Tool descriptions collectively steer agent behavior. Poor descriptions force agents to guess; optimized descriptions include usage context, examples, and defaults. The consolidation principle states that if a human engineer cannot definitively say which tool should be used in a given situation, an agent cannot be expected to do better.

Retrieved Documents Retrieved documents provide domain-specific knowledge, reference materials, or task-relevant information. Agents use retrieval augmented generation to pull relevant documents into context at runtime rather than pre-loading all possible information.

The just-in-time approach maintains lightweight identifiers (file paths, stored queries, web links) and uses these references to load data into context dynamically. This mirrors human cognition: we generally do not memorize entire corpuses of information but rather use external organization and indexing systems to retrieve relevant information on demand.

Message History Message history contains the conversation between the user and agent, including previous queries, responses, and reasoning. For long-running tasks, message history can grow to dominate context usage.

Message history serves as scratchpad memory where agents track progress, maintain task state, and preserve reasoning across turns. Effective management of message history is critical for long-horizon task completion.

Tool Outputs Tool outputs are the results of agent actions: file contents, search results, command execution output, API responses, and similar data. Tool outputs comprise the majority of tokens in typical agent trajectories, with research showing observations (tool outputs) can reach 83.9% of total context usage.

Tool outputs consume context whether they are relevant to current decisions or not.
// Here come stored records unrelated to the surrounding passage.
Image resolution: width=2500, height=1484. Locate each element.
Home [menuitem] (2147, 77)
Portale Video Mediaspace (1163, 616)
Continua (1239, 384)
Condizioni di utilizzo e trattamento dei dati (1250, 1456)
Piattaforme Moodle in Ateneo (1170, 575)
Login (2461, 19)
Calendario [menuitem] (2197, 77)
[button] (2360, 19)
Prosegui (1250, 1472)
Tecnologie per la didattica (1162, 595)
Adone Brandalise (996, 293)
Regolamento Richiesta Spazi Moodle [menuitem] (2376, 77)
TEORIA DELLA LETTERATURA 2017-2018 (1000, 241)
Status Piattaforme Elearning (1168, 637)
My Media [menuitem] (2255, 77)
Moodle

This creates pressure for strategies like observation masking, compaction, and selective tool result retention.

Context Windows and Attention Mechanics

The Attention Budget Constraint Language models process tokens through attention mechanisms that create pairwise relationships between all tokens in context. For n tokens, this creates n² relationships that must be computed and stored. As context length increases, the model's ability to capture these relationships gets stretched thin.
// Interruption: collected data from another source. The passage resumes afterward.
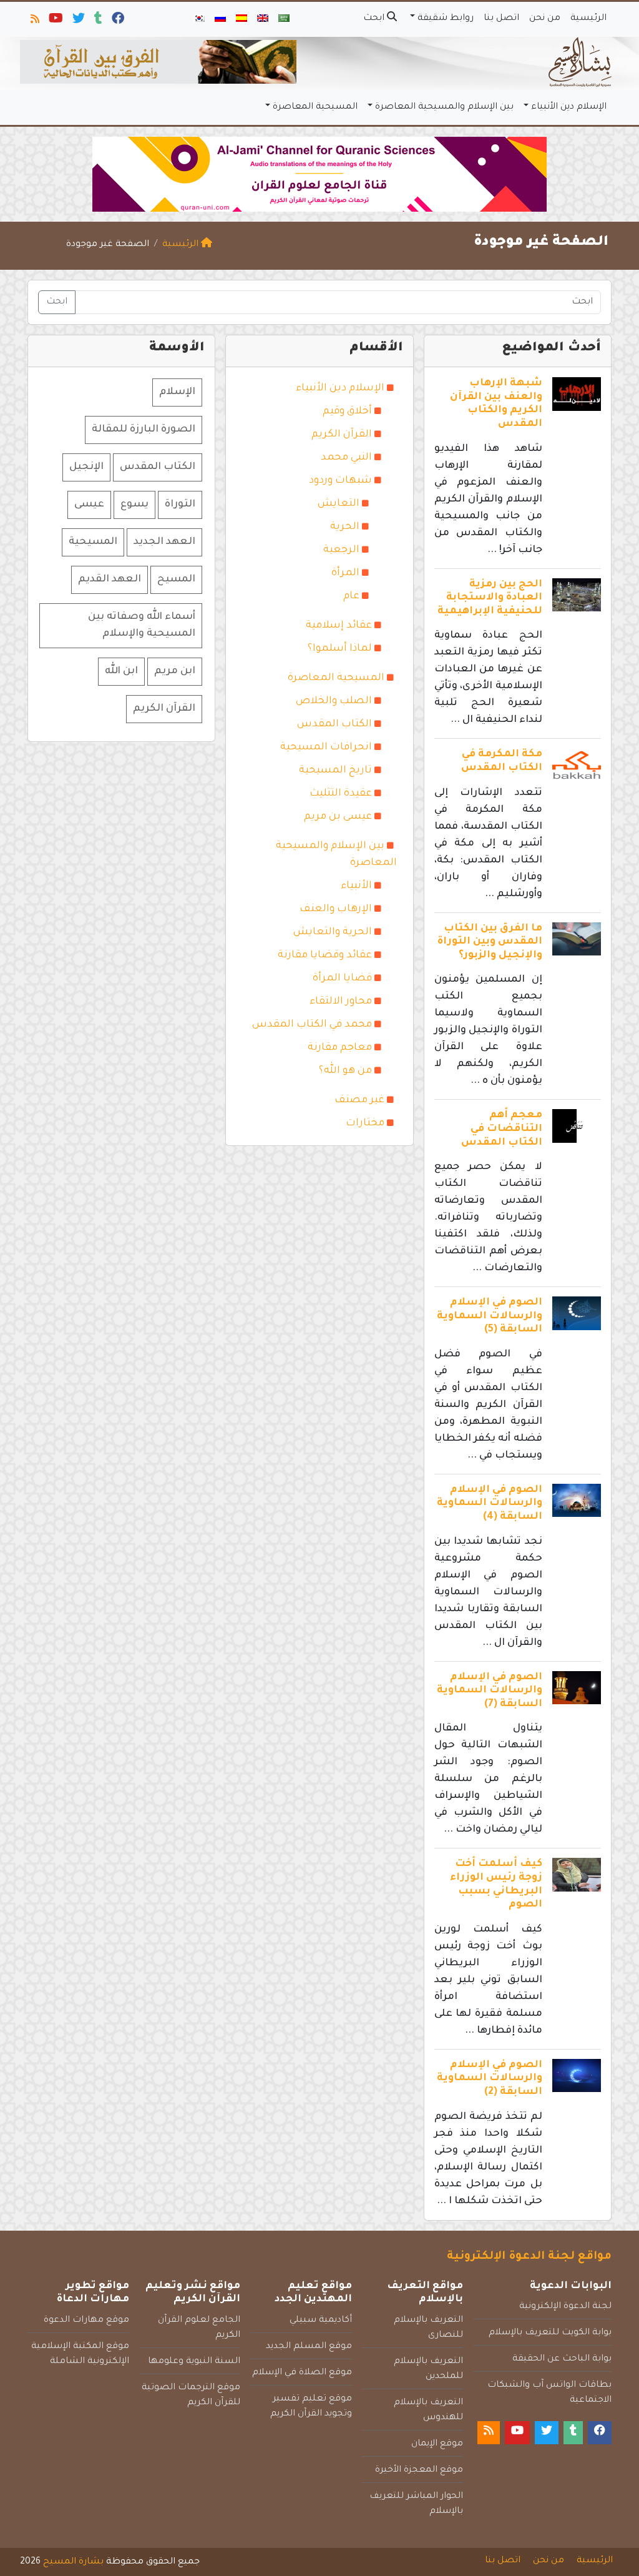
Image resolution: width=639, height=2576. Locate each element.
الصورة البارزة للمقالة (143, 429)
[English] (262, 19)
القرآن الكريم (341, 434)
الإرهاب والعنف (336, 909)
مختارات (365, 1123)
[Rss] (34, 21)
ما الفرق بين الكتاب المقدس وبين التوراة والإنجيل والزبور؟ (489, 942)
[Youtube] (55, 21)
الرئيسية (588, 19)
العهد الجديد (164, 542)
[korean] (199, 19)
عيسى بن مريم (338, 816)
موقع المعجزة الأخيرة (419, 2470)
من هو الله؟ (345, 1071)
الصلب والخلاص (334, 701)
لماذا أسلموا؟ (340, 648)
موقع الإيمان (437, 2444)
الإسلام (177, 392)
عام (351, 596)
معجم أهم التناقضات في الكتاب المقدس (501, 1129)
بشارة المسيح (73, 2562)
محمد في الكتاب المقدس (312, 1024)
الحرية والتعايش (332, 932)
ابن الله (121, 671)
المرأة (345, 573)
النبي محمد (346, 457)
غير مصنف (359, 1100)
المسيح (176, 579)
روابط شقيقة (445, 19)
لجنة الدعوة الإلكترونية (565, 2307)
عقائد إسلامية (339, 625)
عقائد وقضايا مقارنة (325, 955)
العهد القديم (109, 579)
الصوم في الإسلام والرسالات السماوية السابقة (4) (489, 1503)
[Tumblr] (97, 21)
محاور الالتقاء (341, 1001)
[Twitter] (77, 21)
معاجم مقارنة (340, 1048)
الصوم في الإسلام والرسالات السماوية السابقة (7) (489, 1691)
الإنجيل (86, 467)
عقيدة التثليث (341, 793)
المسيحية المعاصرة (315, 107)
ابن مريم (174, 671)
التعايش (338, 504)
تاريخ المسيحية (335, 770)
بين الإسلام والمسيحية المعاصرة (444, 107)
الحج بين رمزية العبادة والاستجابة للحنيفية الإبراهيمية (489, 598)
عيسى (89, 504)
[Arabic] (284, 19)
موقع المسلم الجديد (309, 2347)
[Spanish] (241, 19)
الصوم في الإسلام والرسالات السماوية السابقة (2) (489, 2079)
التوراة (180, 504)
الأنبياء (356, 886)
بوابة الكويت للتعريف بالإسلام (550, 2333)
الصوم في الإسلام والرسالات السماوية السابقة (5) (489, 1316)
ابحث (375, 19)
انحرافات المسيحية (326, 747)
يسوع (134, 504)
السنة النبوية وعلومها (194, 2362)
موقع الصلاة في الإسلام (302, 2373)
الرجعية (341, 550)
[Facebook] (117, 21)
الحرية (344, 527)
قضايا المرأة (342, 978)
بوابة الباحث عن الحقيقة (562, 2359)
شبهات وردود (340, 480)
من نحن (544, 19)
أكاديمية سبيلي (321, 2321)
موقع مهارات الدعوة (86, 2321)
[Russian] (220, 19)
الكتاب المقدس (334, 724)
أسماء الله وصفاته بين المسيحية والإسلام (141, 625)
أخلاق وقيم (347, 411)
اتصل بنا (501, 19)
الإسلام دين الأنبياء (569, 107)
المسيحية (93, 542)
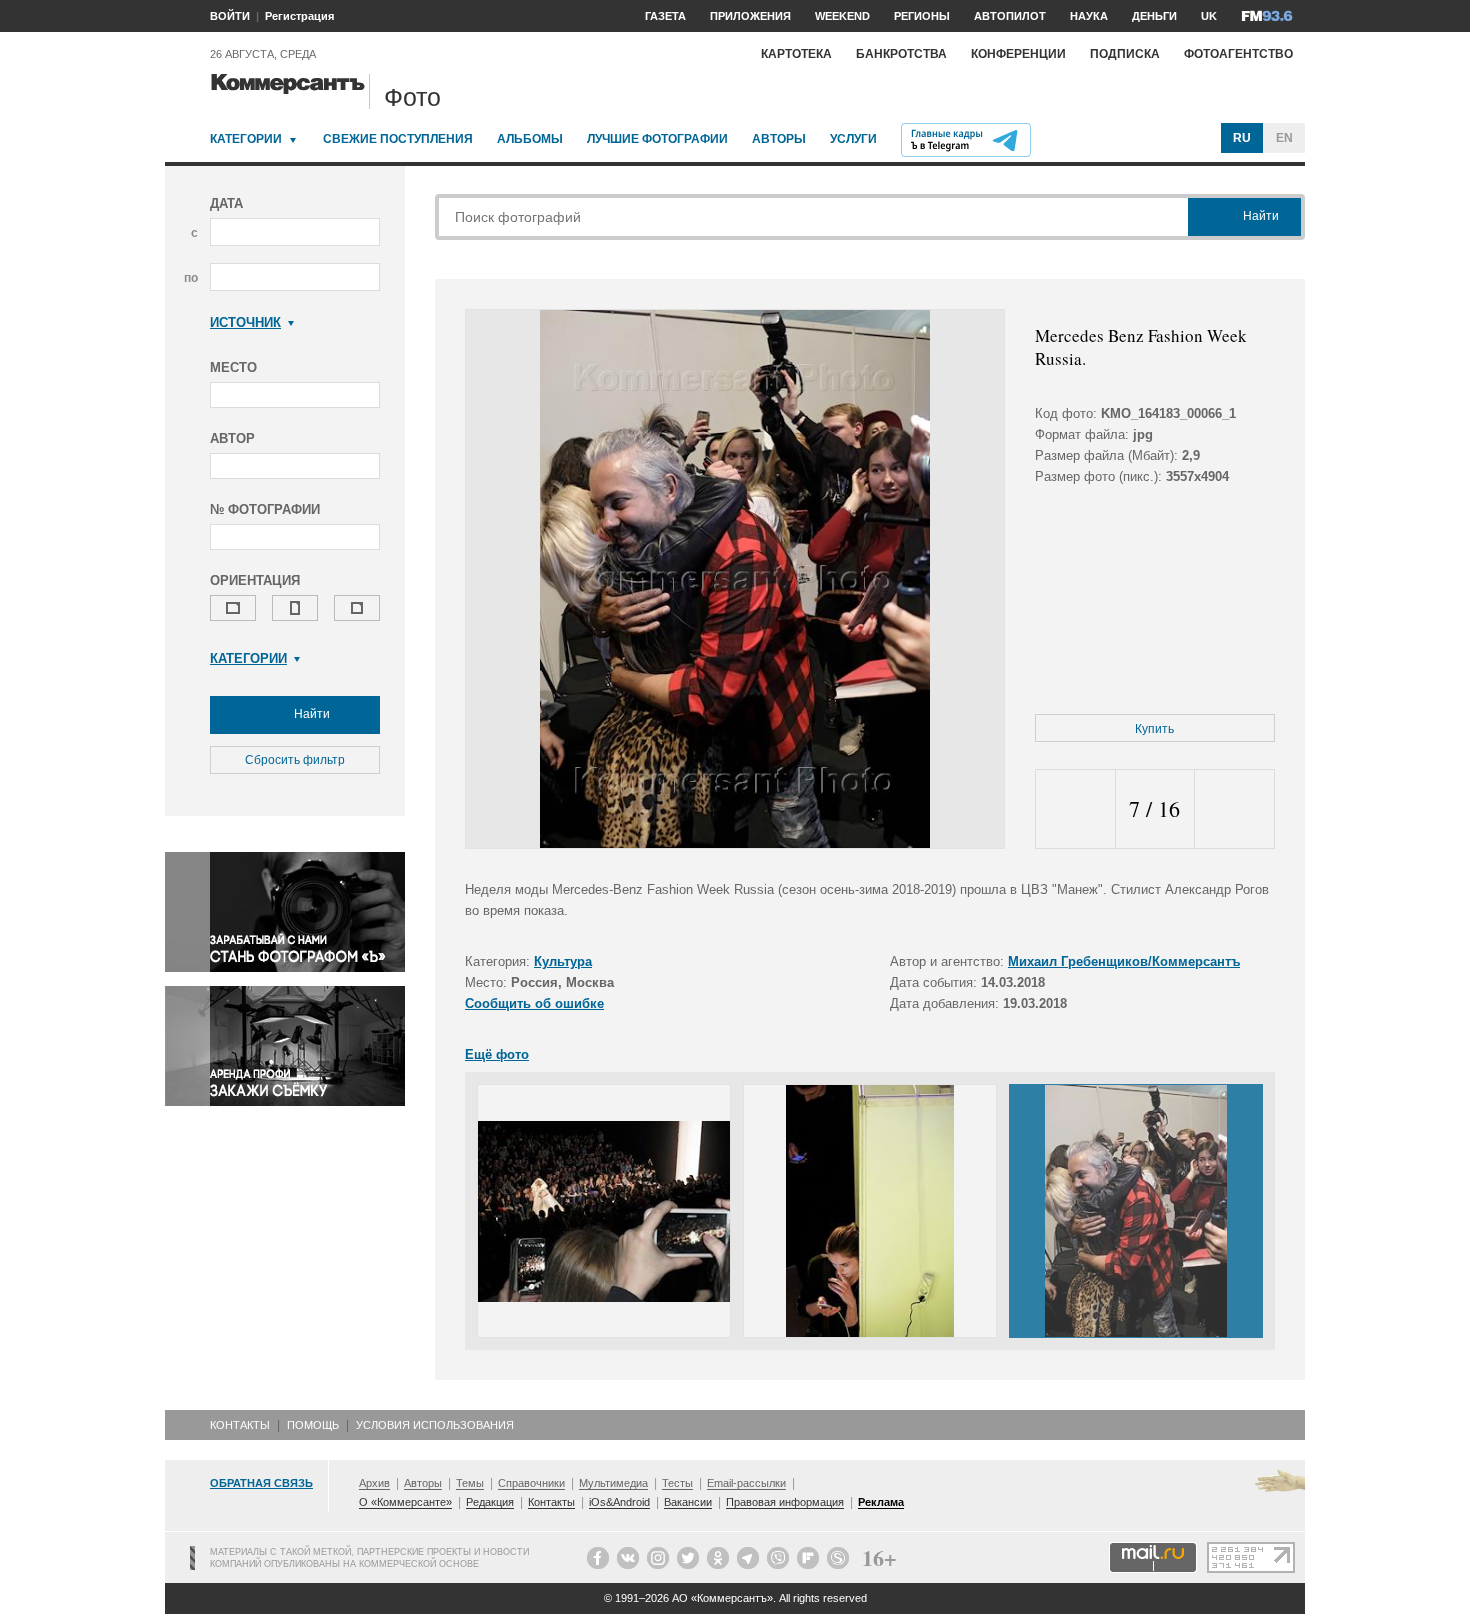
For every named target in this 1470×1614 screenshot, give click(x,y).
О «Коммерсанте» (405, 1502)
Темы (470, 1483)
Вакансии (688, 1502)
Models develop attention patterns from training data distributions where shorter sequences predominate. This means models have less experience with and fewer specialized parameters for context-wide dependencies. The result is an "attention budget" that depletes as context grows.
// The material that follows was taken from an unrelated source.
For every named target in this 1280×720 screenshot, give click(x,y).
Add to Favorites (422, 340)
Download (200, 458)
Position Encoding and Context Extension Position encoding interpolation allows models to handle longer sequences by adapting them to originally trained smaller contexts. However, this adaptation introduces degradation in token position understanding. Models remain highly capable at longer contexts but show reduced precision for information retrieval and long-range reasoning compared to performance on shorter contexts.

The Progressive Disclosure Principle Progressive disclosure manages context efficiently by loading information only as needed. At startup, agents load only skill names and descriptions—sufficient to know when a skill might be relevant. Full content loads only when a skill is activated for specific tasks.

This approach keeps agents fast while giving them access to more context on demand. The principle applies at multiple levels: skill selection, document loading, and even tool result retrieval.

Context Quality Versus Context Quantity

The assumption that larger context windows solve memory problems has been empirically debunked. Context engineering means finding the smallest possible set of high-signal tokens that maximize the likelihood of desired outcomes.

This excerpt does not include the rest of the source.